● **Task directions**: Return each entry word for word, without its pictures.

● **Dataset**:

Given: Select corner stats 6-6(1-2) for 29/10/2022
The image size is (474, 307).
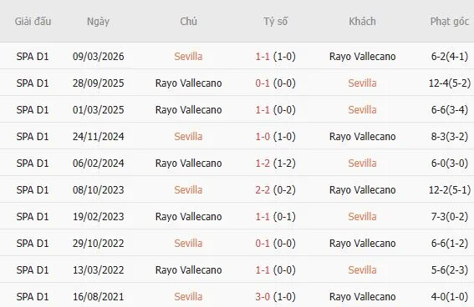Looking at the screenshot, I should [450, 243].
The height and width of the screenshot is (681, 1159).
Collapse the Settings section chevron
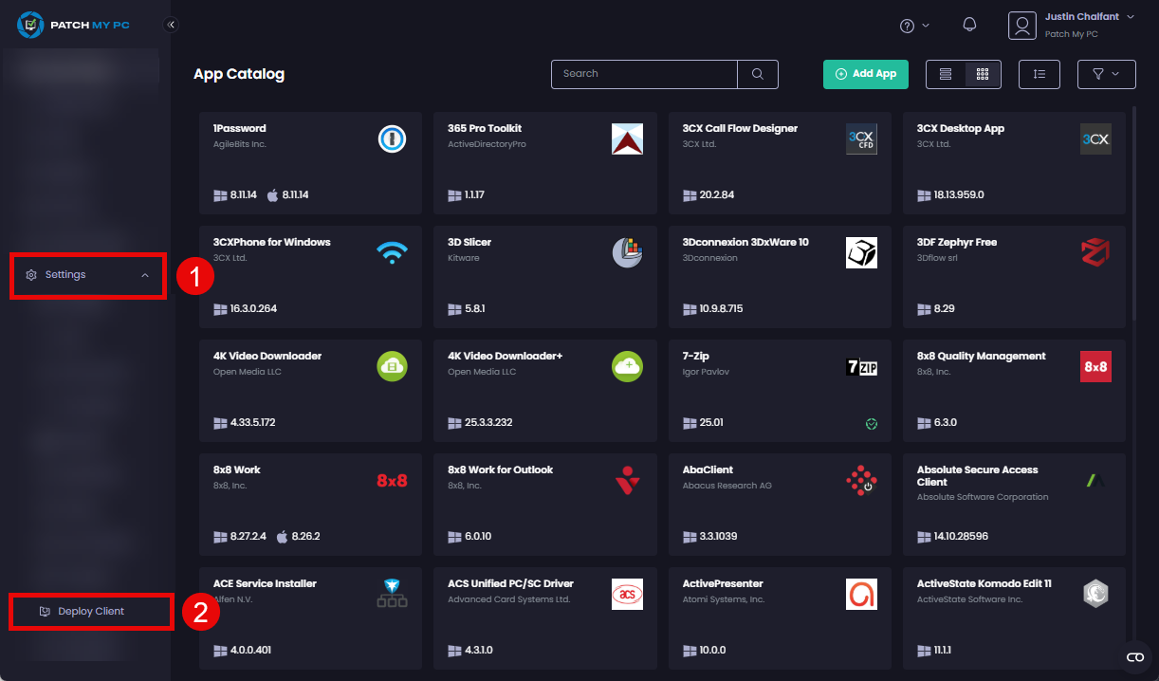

● **Written response**:
Given: Select corner stats 6-6(1-2) for 29/10/2022
The image size is (474, 307).
Looking at the screenshot, I should [450, 243].
The height and width of the screenshot is (681, 1159).
Collapse the Settings section chevron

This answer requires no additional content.